For liberal-leftists, increased welfare is seen as a blow against free-marketeering or the Tories austerity measures. This isn’t Social Democracy as it was understood in the post-war period, but the fatalistic, controlling and authoritarian version of social democracy that was pioneered by New Labour in the nineties and which never went away under the Coalition Government. Although Cameron’s Conservatives had good instincts on the agency destroying aspect of the state, their empting out of cohering political beliefs means they’ve had to rely on instrumental bureaucracy as a way of connecting with society. Bereft of traditional conservative values - whether on nationalism, personal responsibility or the family - and with nothing to replace it, holding society together through targets rather than beliefs always gets the better of them. As a consequence, there is an instinctive hostility towards personal autonomy in case individuals exist outside these points of connection and thus influence with what remains of the political class.

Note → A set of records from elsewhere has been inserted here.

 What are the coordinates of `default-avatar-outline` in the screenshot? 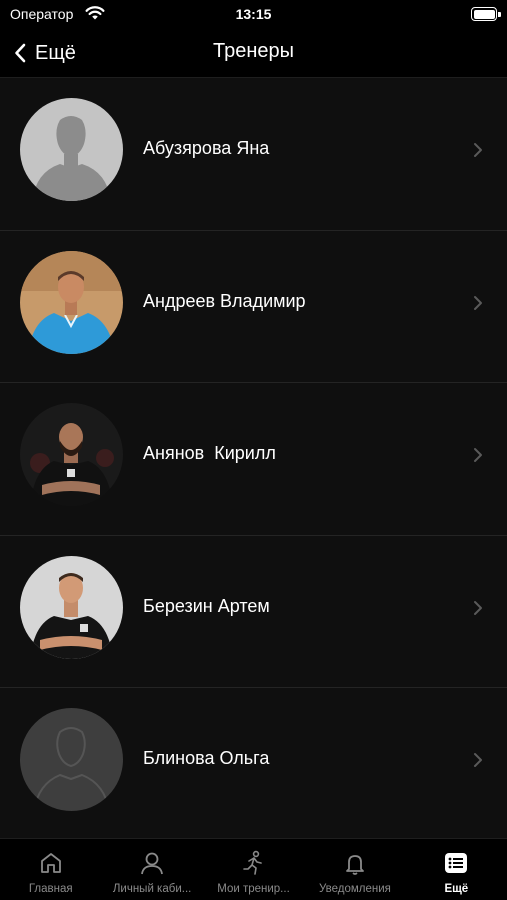 It's located at (72, 760). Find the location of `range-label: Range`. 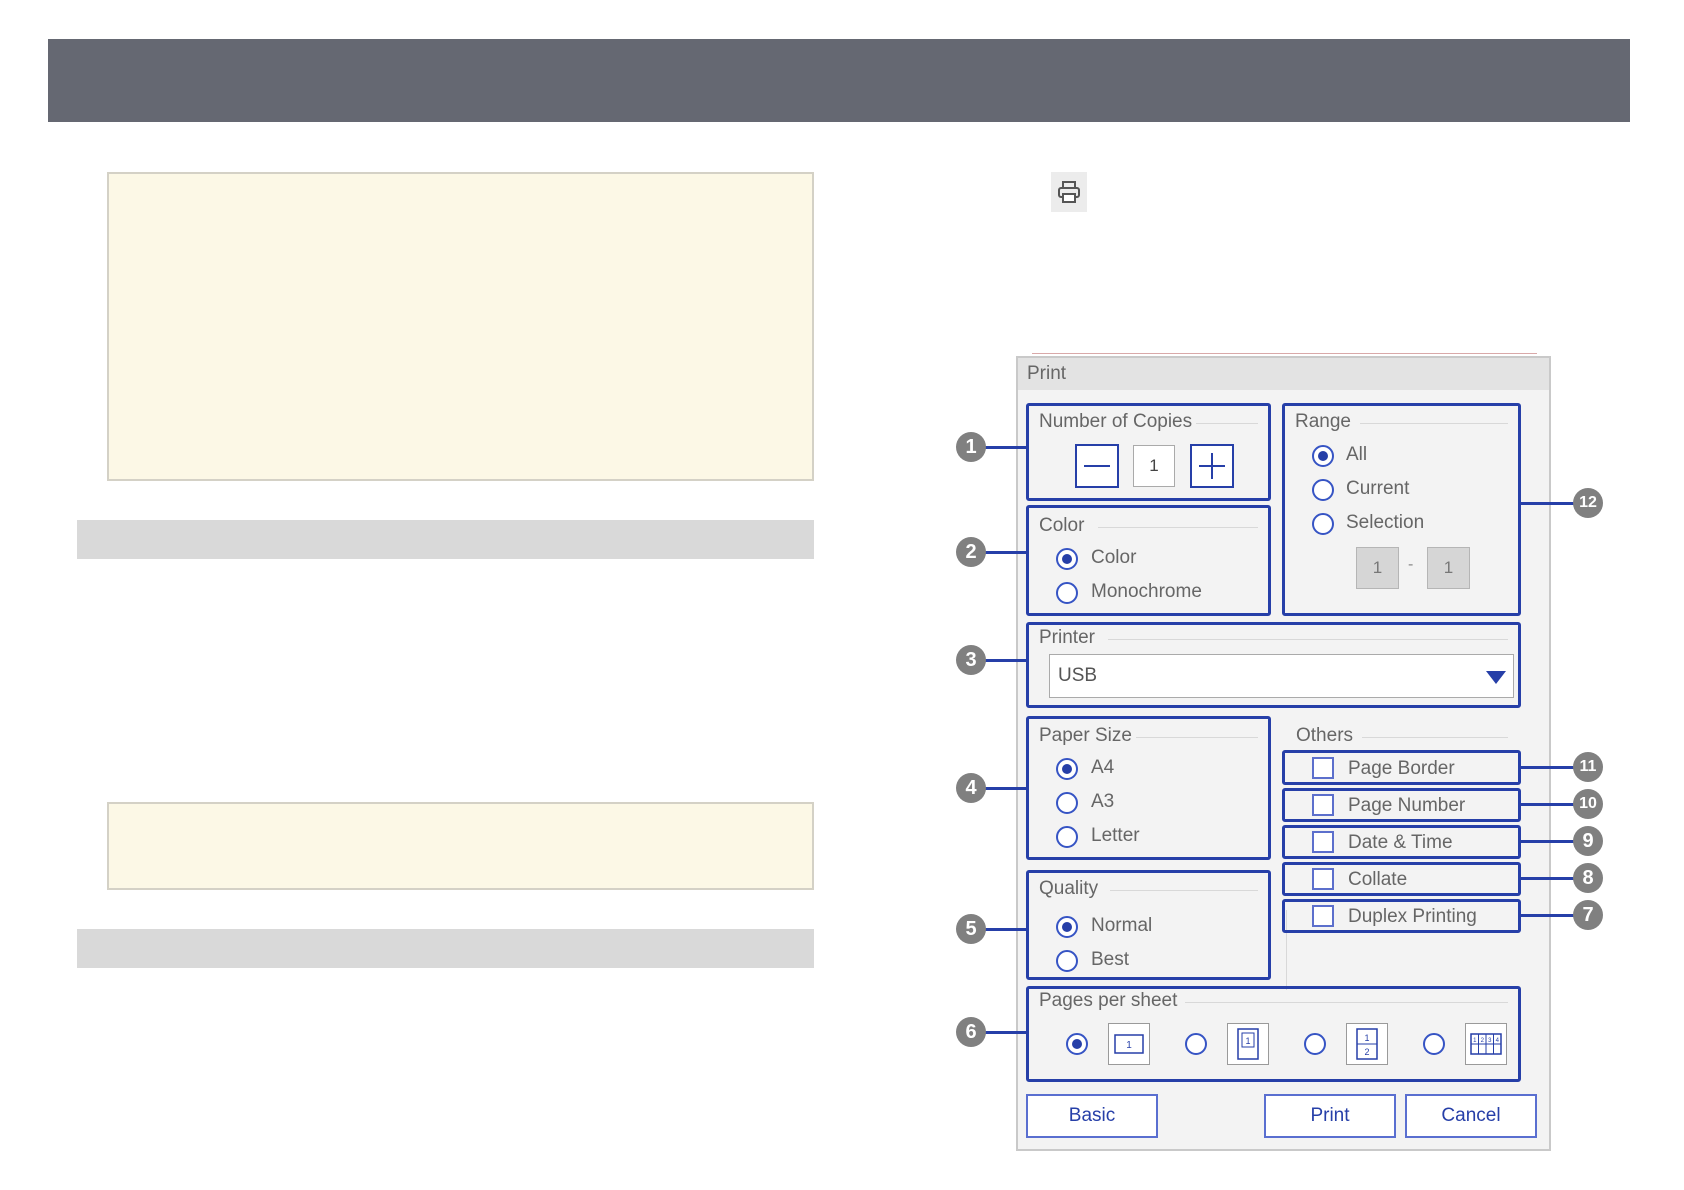

range-label: Range is located at coordinates (1323, 422).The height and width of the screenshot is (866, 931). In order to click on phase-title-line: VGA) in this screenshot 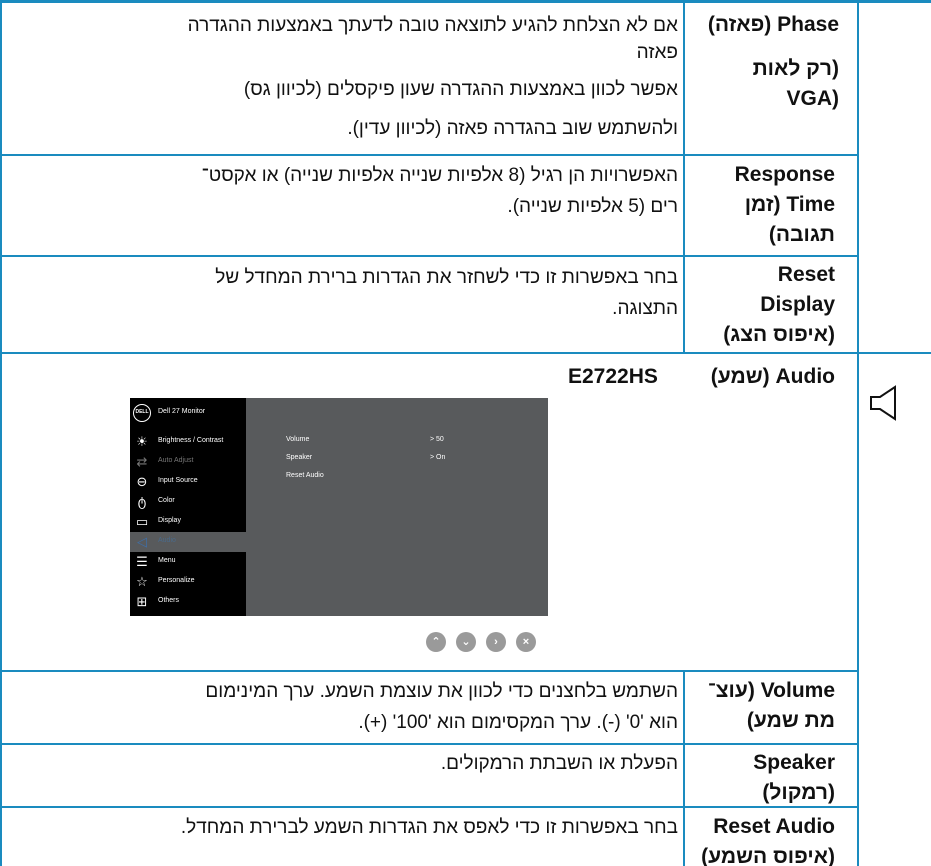, I will do `click(813, 98)`.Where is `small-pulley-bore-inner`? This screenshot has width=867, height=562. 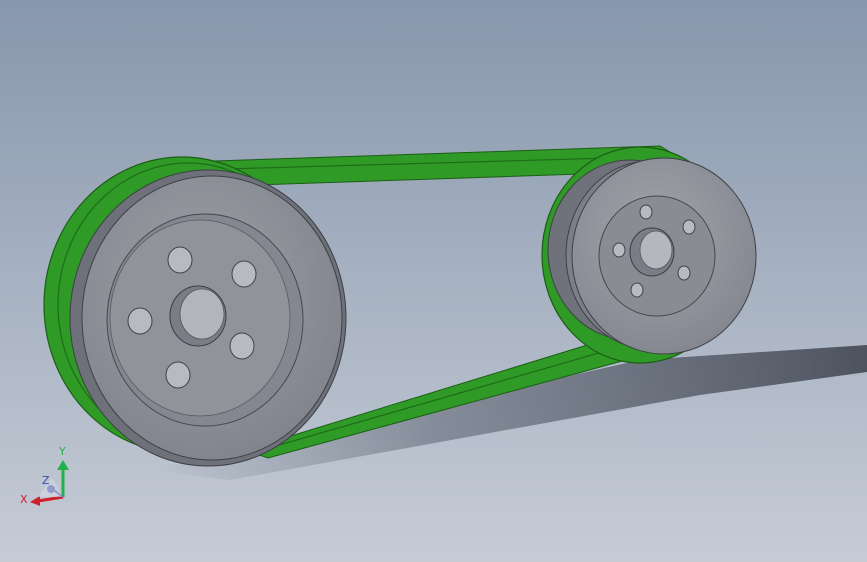
small-pulley-bore-inner is located at coordinates (656, 250).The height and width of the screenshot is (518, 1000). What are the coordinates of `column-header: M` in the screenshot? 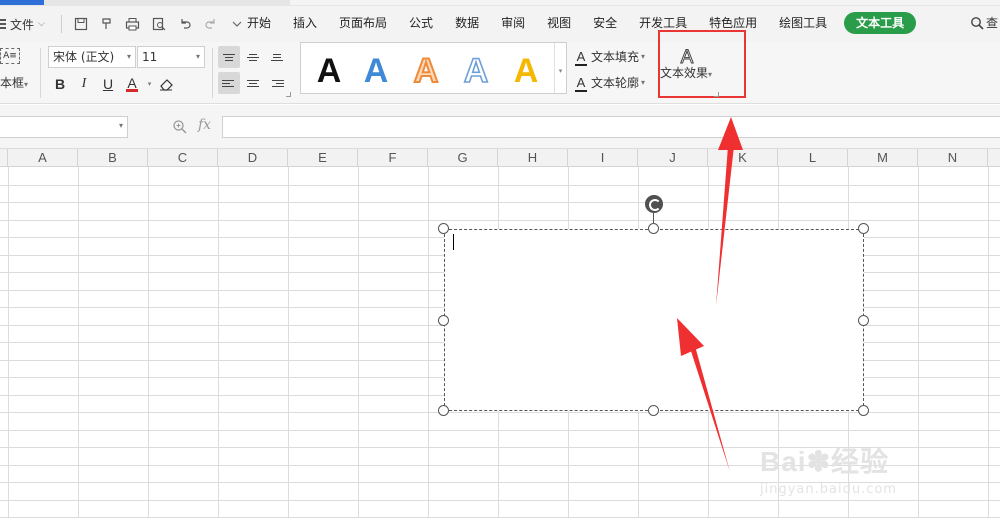 It's located at (883, 158).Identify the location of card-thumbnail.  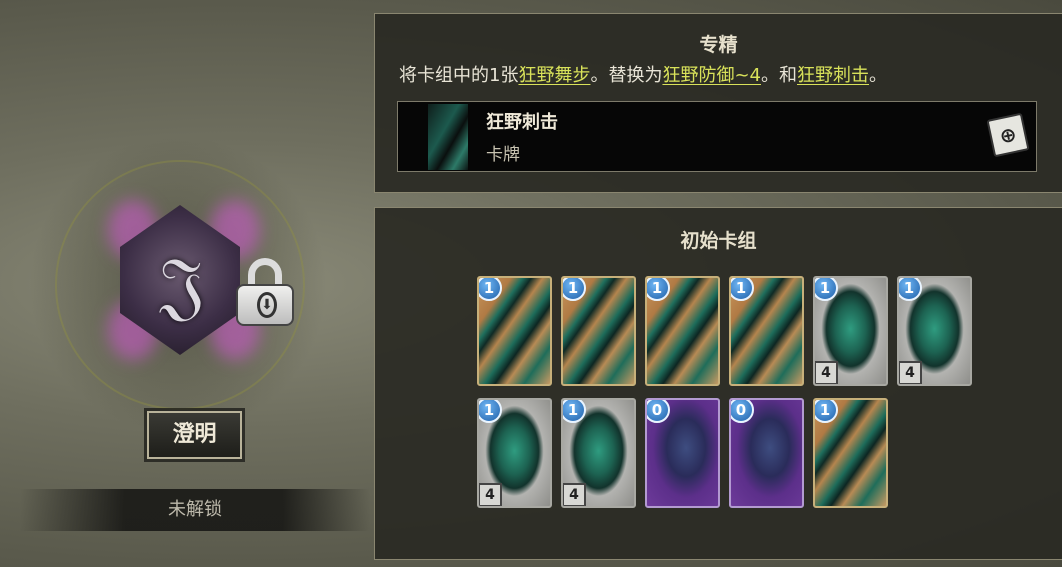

The problem here, of course, is that the state intervening further in society, usually on the basis of promoting fatalism, is only going to exacerbate the destructive trends that lead to last Augusts’ riots. The more that the state promotes incapacity, helplessness and therapeutic ‘you are damaged’ rhetoric, the less young people will be able to act in a creative, purposeful, morally autonomous way. The riots didn’t expose the dangers of material deprivation or material envy, but it did expose how destructive the culture of assertive victimhood and grievances has become these past 10 years. If there is anything positive to come out of a discussion on the riots, it should be a serious re-think on officialdoms attitudes towards therapeutic values.